En las últimas horas el gobierno mexicano, encabezado por Manuel López Obrador, debió reconocer lo infundado de prohibir los alimentos transgénicos.

Hébert Dell’Onte | Montevideo | Todo El Campo | Los cultivos transgénicos suelen ser cuestionados sin fundamento científico. Por el contrario, la ciencia los avala. Es la publicidad intensa y repetitiva de grupos que se dicen “naturalistas”, “ambientalistas” y otros “istas” similares -y que cuentan con buena prensa- la que se ha impuesto en diferentes países del mundo.

Los grupos antitransgénicos han hecho un buen trabajo difundiendo su parecer, el problema es que con esa posición causan un daño enorme privando a parte de la población mundial, que generalmente pertenecen a países empobrecidos, con problemas climáticos o de tierra, de la tan mentada seguridad alimentaria.

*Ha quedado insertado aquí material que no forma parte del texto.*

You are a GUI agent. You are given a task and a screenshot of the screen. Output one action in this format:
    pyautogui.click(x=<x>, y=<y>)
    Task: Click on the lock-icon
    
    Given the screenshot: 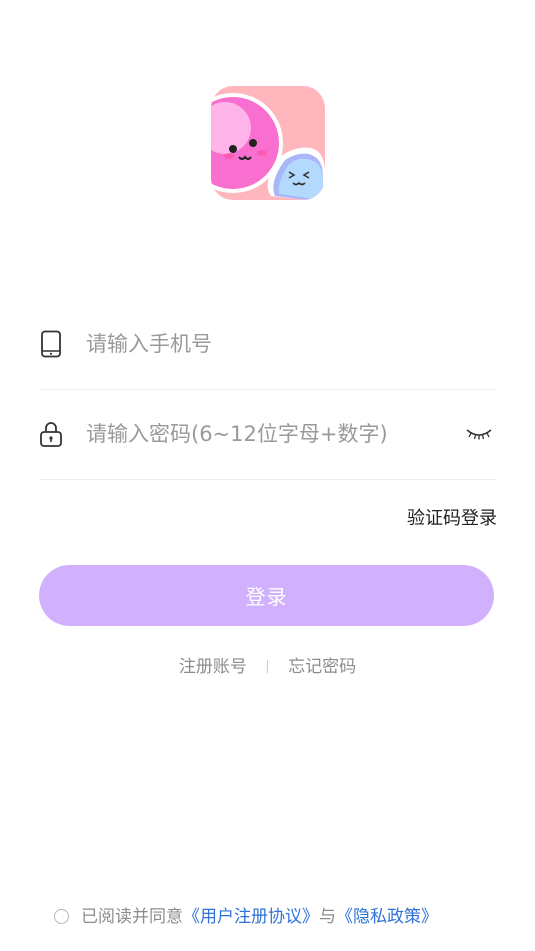 What is the action you would take?
    pyautogui.click(x=51, y=434)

En las últimas horas el gobierno mexicano, encabezado por Manuel López Obrador, debió reconocer lo infundado de prohibir los alimentos transgénicos.

El caso es que cada año, Estados Unidos envía a México 16 millones de toneladas de maíz transgénico por unos US$ 5.000 millones, sin embargo el país caribeño decidió cambiar su política y dejar de importarlo. La decisión parte de un decreto del presidente López Obrador firmado en el año 2020.

En respuesta a la medida asumida por López Obrador, la Representación Comercial de Estados Unidos cursó una nota con fecha 30 de enero a la secretaria de Economía mexicana, Raquel Buenrostro, pidiendo que ese país diera pruebas científicas de las prohibiciones, amparándose en un requisito de un acuerdo comercial entre ambos países.

“Queremos asegurarnos de que hagan ciencia, que muestren su trabajo y tomen decisiones basadas en evaluaciones de riesgo”, dijo a la prensa Doug McKalip, el negociador jefe de comercio agrícola de la Representación Comercial de Estados Unidos (USTR).

La Ec. Buentrostro tenía tiempo hasta el martes 14 para responder, pero en lugar de dar los fundamentos científicos para explicar las razones por las que su país no quiere comprar maíz transgénico, el lunes 13 aplazó la decisión de no comprar ese producto a su vecino del norte hasta 2024.

Los hechos se imponen una vez más: México -como ningún gobierno del mundo- tiene sustento científico y por tanto no pueden explicar por qué quieren evitar el uso de transgénicos.

Lo más triste es que con argumentos sensacionalistas y de apariencia naturalista muchos se oponen a los avances de la ciencia, por ejemplo respecto a los cultivos transgénicos que son de mucha utilidad productiva en tierras áridas o salinas, como en zonas donde falta el agua o hay dificultades sanitarias y un largo etcétera. No hay que oponerse a lo que redunda en beneficio de la humanidad.